Dealing with the Impact of Health Insurance Fraud on the Health Care System

Fraud of any form costs the health insurance payer something more than money alone. A huge effort has to go into the Health System to investigate whether the incident was accidental or done on purpose and how it occurred.

 Fraud in the Health System

It takes someone to commit the fraudulent act. It affects the cost and resources and impacts the way people react to the system. Some people begin to lose faith in the system while others choose the way of committing fraud to pay their bills. It is essential to detect fraud in time so that preventive action can be taken. One of the leading service providers in fraud and risk detection, dharbor has been at the forefront of providing care for those who need it. We are the pioneers of several technologies in use today such as Know Your Provider and Know Your Customer.

People involved in fraud

To prevent abuse to the system, it is necessary to know who commits these criminal activities. We use advanced software that is integrated with your business management software for seamless deployment to detect fraud. Here is the list of possibilities where fraud can happen:

  • Patients – They can provide fraudulent sickness certificates, commit fraud in getting the prescription, and try to get out of paying the medical charges.
  • Medical professionals – Fraud concerning the prescription is done by the pharmacists. Also, there is error or fraud in the payment for the facility services, consultations, and medical services.
  • Contractors – Insurance fraud can occur and error and fraud concerning long-term care or community-based services, and child care.

Knowing about different types of health insurance fraud

Detecting the health insurance frauds to mitigate the risk is the work we at Digital Harbor do. Having worked with Government Intelligence agencies and some of the biggest financial institutions in the U.S., we help your organization become capable of handling all risks effectively.

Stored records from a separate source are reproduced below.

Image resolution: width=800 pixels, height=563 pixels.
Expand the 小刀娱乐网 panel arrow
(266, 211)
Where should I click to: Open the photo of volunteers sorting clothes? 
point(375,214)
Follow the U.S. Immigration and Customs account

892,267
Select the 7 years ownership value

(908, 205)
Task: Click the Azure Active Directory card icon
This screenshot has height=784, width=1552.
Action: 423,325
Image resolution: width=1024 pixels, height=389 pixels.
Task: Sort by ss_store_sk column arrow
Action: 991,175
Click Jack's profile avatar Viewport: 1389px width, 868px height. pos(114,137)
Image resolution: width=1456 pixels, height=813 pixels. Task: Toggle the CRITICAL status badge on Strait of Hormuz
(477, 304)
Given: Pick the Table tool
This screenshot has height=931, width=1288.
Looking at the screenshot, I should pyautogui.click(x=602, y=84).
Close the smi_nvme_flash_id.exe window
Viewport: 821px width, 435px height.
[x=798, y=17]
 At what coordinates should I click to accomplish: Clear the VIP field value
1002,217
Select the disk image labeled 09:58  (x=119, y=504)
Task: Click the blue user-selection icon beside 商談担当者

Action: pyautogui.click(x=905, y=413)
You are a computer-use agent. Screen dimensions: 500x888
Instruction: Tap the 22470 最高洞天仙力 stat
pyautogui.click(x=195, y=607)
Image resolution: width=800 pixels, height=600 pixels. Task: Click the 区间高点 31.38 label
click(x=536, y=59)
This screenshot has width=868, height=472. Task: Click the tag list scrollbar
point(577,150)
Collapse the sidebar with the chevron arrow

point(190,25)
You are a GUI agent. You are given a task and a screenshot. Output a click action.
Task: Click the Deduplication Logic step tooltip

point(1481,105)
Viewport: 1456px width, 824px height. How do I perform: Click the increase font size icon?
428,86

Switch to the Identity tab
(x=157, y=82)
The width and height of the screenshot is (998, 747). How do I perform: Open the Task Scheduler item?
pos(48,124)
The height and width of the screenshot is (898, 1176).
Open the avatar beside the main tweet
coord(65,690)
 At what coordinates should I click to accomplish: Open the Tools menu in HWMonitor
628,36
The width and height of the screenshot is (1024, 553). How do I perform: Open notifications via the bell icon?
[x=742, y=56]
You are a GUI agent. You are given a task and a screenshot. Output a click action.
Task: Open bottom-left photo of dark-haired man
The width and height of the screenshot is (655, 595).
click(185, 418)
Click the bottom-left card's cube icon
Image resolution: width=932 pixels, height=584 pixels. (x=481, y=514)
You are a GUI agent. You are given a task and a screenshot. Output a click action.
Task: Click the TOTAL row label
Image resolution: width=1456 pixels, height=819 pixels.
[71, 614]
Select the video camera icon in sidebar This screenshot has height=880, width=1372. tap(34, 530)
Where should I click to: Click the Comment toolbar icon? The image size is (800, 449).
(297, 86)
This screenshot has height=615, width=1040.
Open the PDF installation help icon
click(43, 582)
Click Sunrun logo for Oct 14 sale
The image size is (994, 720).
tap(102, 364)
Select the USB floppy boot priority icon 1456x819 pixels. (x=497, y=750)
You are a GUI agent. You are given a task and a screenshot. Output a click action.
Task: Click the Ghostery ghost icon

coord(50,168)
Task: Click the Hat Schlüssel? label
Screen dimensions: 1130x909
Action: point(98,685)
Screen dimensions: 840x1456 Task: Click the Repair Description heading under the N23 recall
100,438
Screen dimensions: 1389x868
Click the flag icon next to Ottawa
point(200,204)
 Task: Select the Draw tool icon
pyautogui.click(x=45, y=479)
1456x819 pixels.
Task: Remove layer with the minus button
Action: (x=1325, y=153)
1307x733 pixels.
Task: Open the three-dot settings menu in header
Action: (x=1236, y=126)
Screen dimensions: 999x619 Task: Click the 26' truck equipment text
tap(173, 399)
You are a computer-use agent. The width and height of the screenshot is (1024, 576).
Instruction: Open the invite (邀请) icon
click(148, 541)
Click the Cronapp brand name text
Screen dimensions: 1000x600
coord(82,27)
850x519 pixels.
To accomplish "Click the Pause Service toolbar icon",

One must become familiar with different risks in order to tackle them in a capable way.

  • Doing unnecessary surgeries and giving unwanted treatments to make insurance payments higher.
  • Use of false records to account for the need for medical action.
  • Doing upcoding to make the bill higher by showing expensive procedures and use of costly equipment when the actual ones were not that expensive.
  • Showing uncovered treatments.
  • Crating bills for patients more than their deductible amounts or copay.
  • Accepting kickbacks for referring patients.
  • Padding claims and showing services that were not used.
  • Unbundling is billing a group item as individual items to inflate the cost.
  • Waiving costs and billing them to the insurer.

Understand the costs of medical fraud

The losses to the health system is rising due to the fraud payments so that it had become $487 billion by 2011. This represents the hidden costs that everyone bears when they make payments for their health care.

Load on the health care system

One of the main issues was that of the doctors ordering unnecessary procedures if they profited from it. A survey of physicians showed that a good part of the medical care including one-fifth of the prescriptions, about one-quarter of the tests, and one-tenth of the procedures was unnecessary. Digital Harbor is helping deal with cost-reduction and fraud at all levels.